▸ **Document passage**
==========
In 1994, during the tenure as Karnataka Chief Minister of former Prime Minister H.D. Deve Gowda, the Janata Dal government established a category of 2(B) for Muslims on the reservation list, providing them with a four per cent reservation. Investigations and suggestions for solutions regarding the backwardness of Muslims began in 1918 when Mysore was a princely state. In 1918, a commission was formed under the leadership of Justice Leslie C. Miller by the Maharaja of Mysore, Krishnaswami Wadiyar IV following the agitation by backward communities under the leadership of Praja Mitra Mandhali in 1917. Miller discovered that backward people, including Muslims, were severely underrepresented in education and government jobs and submitted recommendations for remedial measures. After India gained independence in 1961, R. Nagan Gowda chaired the Mysore Backward Classes Commission, which included Muslims in the state as a backward class.
==========
▸ **Written instruction 1**
In the passage on Muslim reservation in Karnataka, who led the commission that the Maharaja of Mysore formed in 1918?

Pointing rows for screenshots and pages:
==========
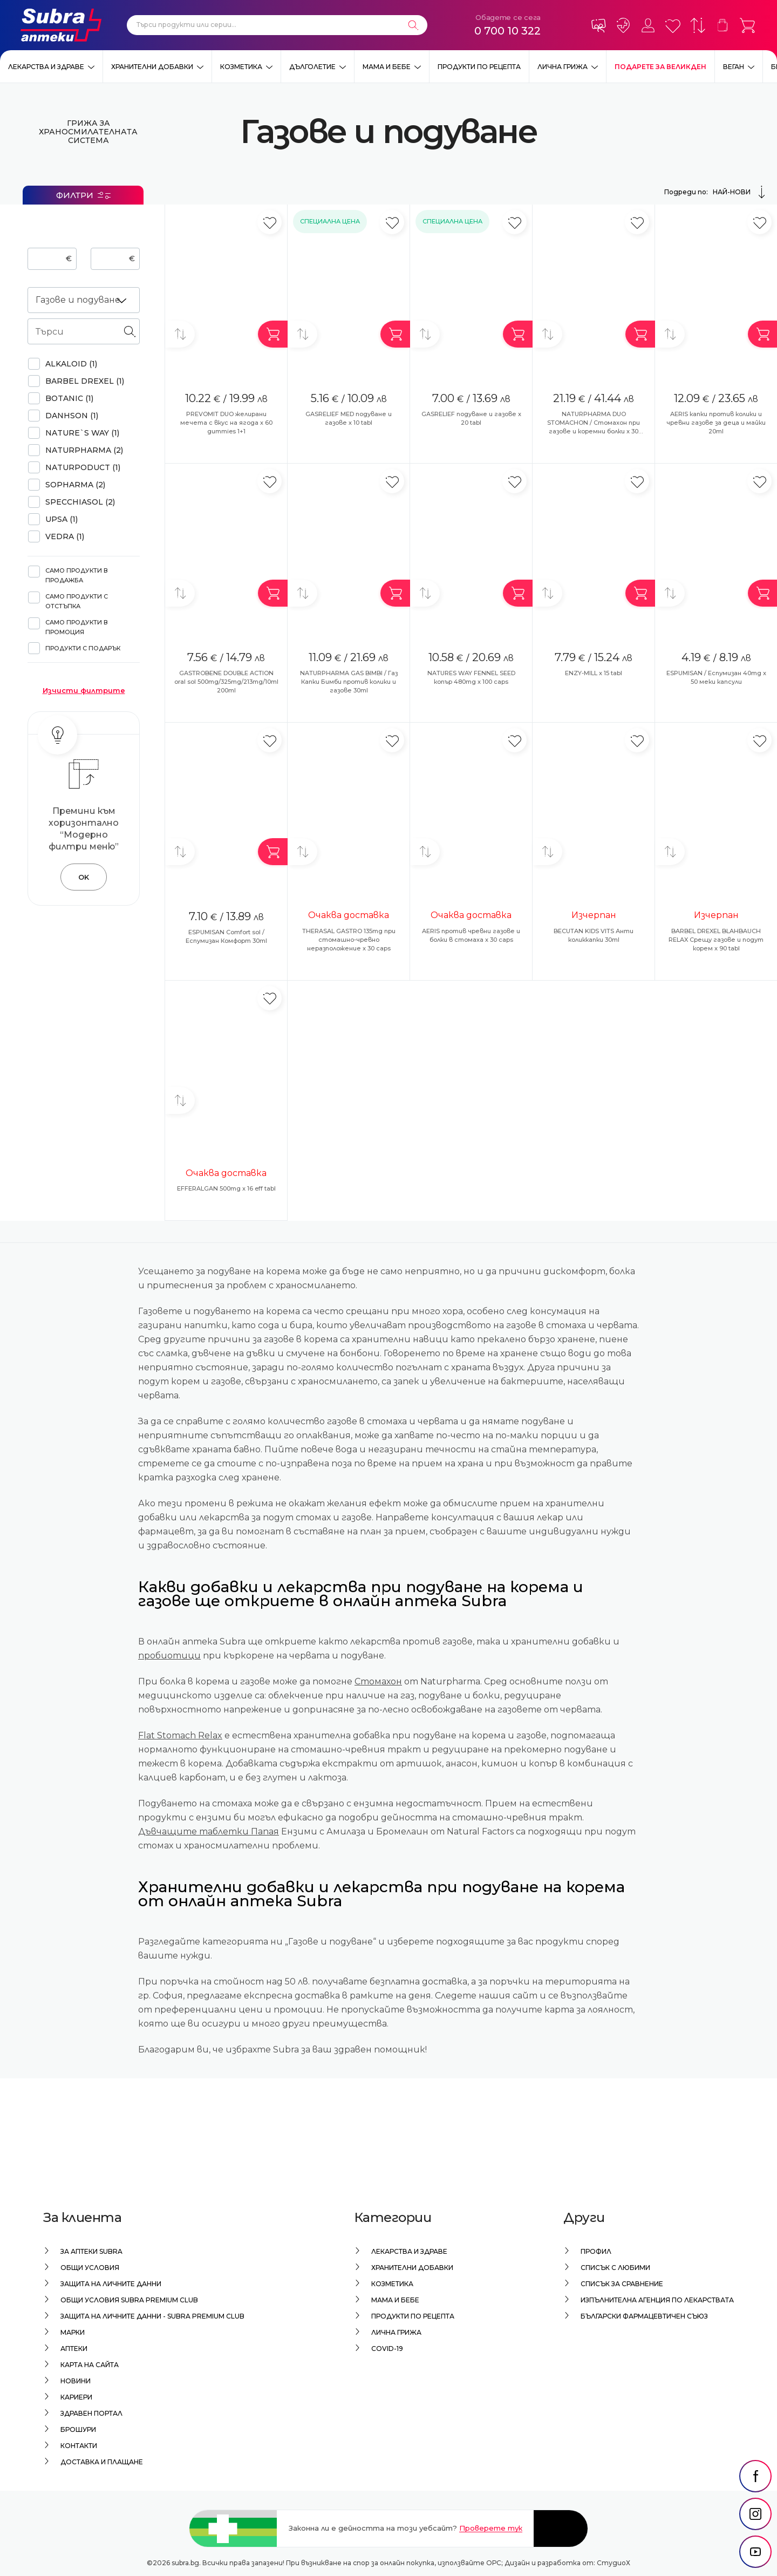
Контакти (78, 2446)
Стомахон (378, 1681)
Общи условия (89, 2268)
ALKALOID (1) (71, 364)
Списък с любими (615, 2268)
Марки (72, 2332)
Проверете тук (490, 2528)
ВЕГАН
==========
▸ **Written instruction 2**
Could you write out the rows again, from the line with "Стомахон (378, 1681)" up to and including the last row, moving every coordinate by -122 and keeping each request as it is? Give only those rows.

▸ **Final result 1**
Justice Leslie C. Miller.

▸ **Final result 2**
Стомахон (256, 1559)
Общи условия (-33, 2146)
ALKALOID (1) (-51, 242)
Списък с любими (493, 2146)
Марки (-50, 2210)
Проверете тук (368, 2406)
ВЕГАН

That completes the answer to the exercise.